==== Source records

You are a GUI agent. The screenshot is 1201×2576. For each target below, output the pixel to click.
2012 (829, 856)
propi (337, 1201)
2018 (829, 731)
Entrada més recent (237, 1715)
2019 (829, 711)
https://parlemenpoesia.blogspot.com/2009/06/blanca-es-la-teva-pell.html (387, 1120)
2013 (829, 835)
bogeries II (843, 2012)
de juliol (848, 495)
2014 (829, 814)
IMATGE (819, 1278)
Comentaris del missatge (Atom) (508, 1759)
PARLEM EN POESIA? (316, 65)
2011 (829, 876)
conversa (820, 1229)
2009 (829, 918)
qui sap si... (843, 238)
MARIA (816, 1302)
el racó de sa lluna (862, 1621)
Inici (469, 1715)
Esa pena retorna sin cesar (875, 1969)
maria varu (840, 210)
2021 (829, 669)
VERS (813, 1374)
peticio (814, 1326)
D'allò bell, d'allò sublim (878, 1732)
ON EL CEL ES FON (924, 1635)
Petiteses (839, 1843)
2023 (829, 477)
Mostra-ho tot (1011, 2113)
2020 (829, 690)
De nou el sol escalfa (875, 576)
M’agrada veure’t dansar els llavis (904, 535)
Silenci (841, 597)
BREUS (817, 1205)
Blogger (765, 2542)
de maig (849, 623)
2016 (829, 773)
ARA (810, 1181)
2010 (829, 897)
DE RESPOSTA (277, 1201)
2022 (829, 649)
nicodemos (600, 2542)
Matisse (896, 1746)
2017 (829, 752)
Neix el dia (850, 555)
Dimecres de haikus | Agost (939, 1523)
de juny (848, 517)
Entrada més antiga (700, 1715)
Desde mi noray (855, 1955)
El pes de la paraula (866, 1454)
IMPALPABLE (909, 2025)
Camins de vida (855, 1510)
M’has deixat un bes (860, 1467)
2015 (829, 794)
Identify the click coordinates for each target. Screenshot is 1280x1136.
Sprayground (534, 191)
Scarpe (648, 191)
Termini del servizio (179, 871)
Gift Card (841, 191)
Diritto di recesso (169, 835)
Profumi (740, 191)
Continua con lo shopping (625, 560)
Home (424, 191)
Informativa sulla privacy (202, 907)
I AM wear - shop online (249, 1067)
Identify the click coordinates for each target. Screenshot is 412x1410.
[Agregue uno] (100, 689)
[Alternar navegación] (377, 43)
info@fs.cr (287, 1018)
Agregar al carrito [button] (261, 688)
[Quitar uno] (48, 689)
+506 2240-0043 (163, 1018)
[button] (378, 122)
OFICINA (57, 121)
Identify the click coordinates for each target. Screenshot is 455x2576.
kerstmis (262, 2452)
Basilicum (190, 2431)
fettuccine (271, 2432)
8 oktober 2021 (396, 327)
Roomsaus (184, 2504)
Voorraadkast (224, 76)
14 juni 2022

========

Nothing in the entries may be left out; each line is to be output exactly.

You are a GUI agent. The screenshot is 1201×2576. For each target below, output the pixel to click.
2012 (829, 856)
propi (337, 1201)
2018 (829, 731)
Entrada més recent (237, 1715)
2019 (829, 711)
https://parlemenpoesia.blogspot.com/2009/06/blanca-es-la-teva-pell.html (387, 1120)
2013 (829, 835)
bogeries II (843, 2012)
de juliol (848, 495)
2014 (829, 814)
IMATGE (819, 1278)
Comentaris del missatge (Atom) (508, 1759)
PARLEM EN POESIA? (316, 65)
2011 (829, 876)
conversa (820, 1229)
2009 (829, 918)
qui sap si... (843, 238)
MARIA (816, 1302)
el racó de sa lluna (862, 1621)
Inici (469, 1715)
Esa pena retorna sin cesar (875, 1969)
maria varu (840, 210)
2021 (829, 669)
VERS (813, 1374)
peticio (814, 1326)
D'allò bell, d'allò sublim (878, 1732)
ON EL CEL ES FON (924, 1635)
Petiteses (839, 1843)
2023 (829, 477)
Mostra-ho tot (1011, 2113)
2020 (829, 690)
De nou el sol escalfa (875, 576)
M’agrada veure’t dansar els llavis (904, 535)
Silenci (841, 597)
BREUS (817, 1205)
Blogger (765, 2542)
de maig (849, 623)
2016 (829, 773)
ARA (810, 1181)
2010 (829, 897)
DE RESPOSTA (277, 1201)
2022 (829, 649)
nicodemos (600, 2542)
Matisse (896, 1746)
2017 (829, 752)
Neix el dia (850, 555)
Dimecres de haikus | Agost (939, 1523)
de juny (848, 517)
Entrada més antiga (700, 1715)
Desde mi noray (855, 1955)
El pes de la paraula (866, 1454)
IMPALPABLE (909, 2025)
Camins de vida (855, 1510)
M’has deixat un bes (860, 1467)
2015 (829, 794)
Identify the click coordinates for each target. Screenshot is 1280x1136.
Sprayground (534, 191)
Scarpe (648, 191)
Termini del servizio (179, 871)
Gift Card (841, 191)
Diritto di recesso (169, 835)
Profumi (740, 191)
Continua con lo shopping (625, 560)
Home (424, 191)
Informativa sulla privacy (202, 907)
I AM wear - shop online (249, 1067)
Identify the click coordinates for each target. Screenshot is 412x1410.
[Agregue uno] (100, 689)
[Alternar navegación] (377, 43)
info@fs.cr (287, 1018)
Agregar al carrito [button] (261, 688)
[Quitar uno] (48, 689)
+506 2240-0043 (163, 1018)
[button] (378, 122)
OFICINA (57, 121)
Identify the click coordinates for each target. Screenshot is 455x2576.
kerstmis (262, 2452)
Basilicum (190, 2431)
fettuccine (271, 2432)
8 oktober 2021 (396, 327)
Roomsaus (184, 2504)
Voorraadkast (224, 76)
14 juni 2022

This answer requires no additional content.